McAfee explores this new breed of geek in his latest book, The Geek Way: The Radical Mindset that Drives Extraordinary Results, which points to culture as the ultimate multiplier of business performance. “Over the years, I kept seeing how much attention the geeks [such as Netflix CEO Reed Hastings or Amazon CEO Jeff Bezos] were paying attention to culture,” he observes. Their ideal was a flow state in which employees had constant freedom to dream up new ideas.

But why was an open and autonomous culture seemingly unique to tech-driven companies, as McAfee describes? Of course, we’ve known since the early days of Silicon Valley in the 1980s and 1990s (okay, Seattle too) that technology-driven enterprises have been the centers of hyper-opportunity not seen in the rest of the post-industrial world.

It may not be technology alone that propelled such growth. Market expectations for these companies are off the charts, too. The many tech entrepreneurs and CEOs I’ve met over the years know they are where the action is, but they can’t sustain themselves with mere five-percent annual growth that would make traditional companies jump for joy. Technology companies, because of their relatively low barriers to entry — they usually only require skilled developers and compute power to build their empires versus factories and machines — could be quickly swamped by nimble competitors. For many, it’s 20% annual growth or die.

That’s why an innovative culture, autonomy, and yes, fun workplaces are so critical in this sector, and this is something that successful technology companies have learned to nurture, no matter how big they get. Culture is the competitive differentiator.
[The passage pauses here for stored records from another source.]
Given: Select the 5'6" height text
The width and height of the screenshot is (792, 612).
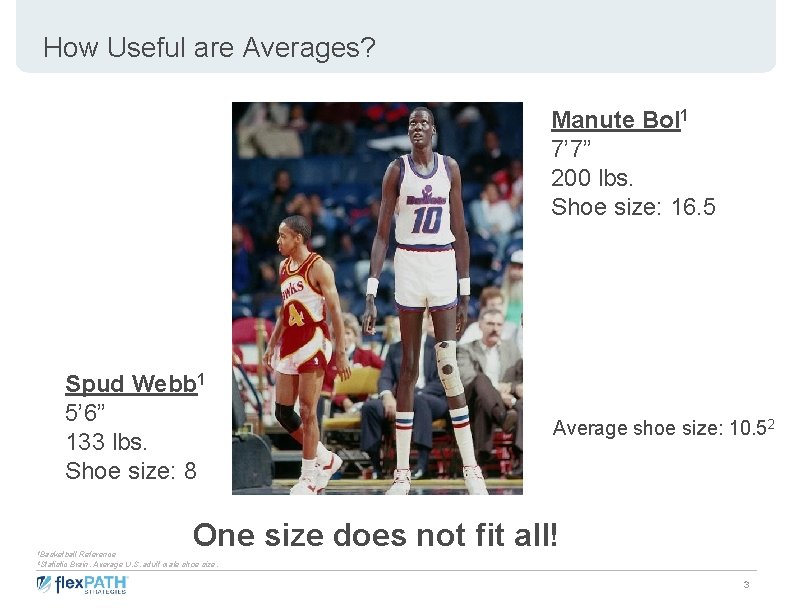Looking at the screenshot, I should [x=84, y=413].
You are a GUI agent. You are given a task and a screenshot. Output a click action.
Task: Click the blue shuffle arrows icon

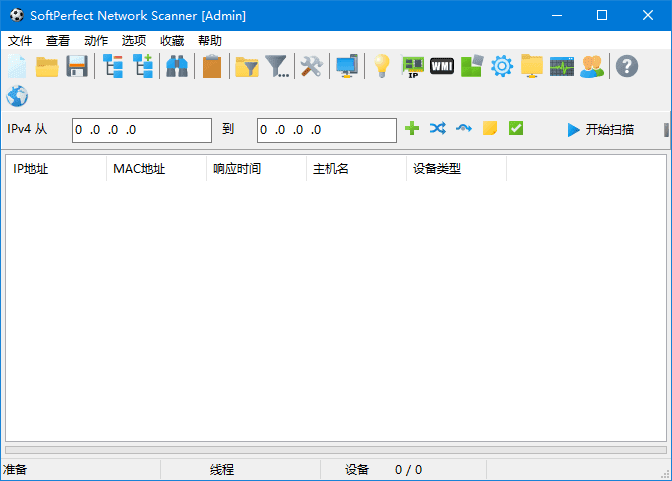pos(437,129)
It may no longer even be appropriate to pigeonhole these more inspired companies as “tech” companies, as this cultural mindset has spilled over into other sectors such as advertising, media, entertainment, and even auto manufacturing, McAfee says. “Geek companies” are a better moniker, he states. Geek companies still have their flaws, he cautions — they make big strategic mistakes, and they don’t have enough diversity. Importantly, he observes, the future is not guaranteed — they could rise and fall just as an industrial-era company could. Nevertheless, geek companies tend to be the top performers when compared with more rigid or less-inspired businesses. Culture matters.

Still, as McAfee writes, “many companies have Model 1 norms” - another term for industrial-era culture. Two-thirds of executives responding to a 2017 Harvard Business Review survey said their companies were saddled with too much bureaucracy, and only one percent felt bureaucracy-free. In such a culture, the emphasis is to “be in control over others; strive to win and minimize losing; and suppress negative feelings,” he illustrates, noting these are “corrosive because they create a culture of defensiveness and undiscussability.” Model 1”strangles and squelches the things that business geeks are adamant about.”
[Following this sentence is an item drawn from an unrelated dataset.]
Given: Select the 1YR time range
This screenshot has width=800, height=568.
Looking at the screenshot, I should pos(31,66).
In a high-preforming geek company, the emphasis is on “sharing information and being receptive to arguments, reevaluations, and changes in direction,” McAfee states. “In the long run, wining necessitates conducting experiments, taking risks, and placing bets, not all of which are going to succeed.” Openness “holds a special place among the great geek norms: it’s a distributed self-correction mechanism.”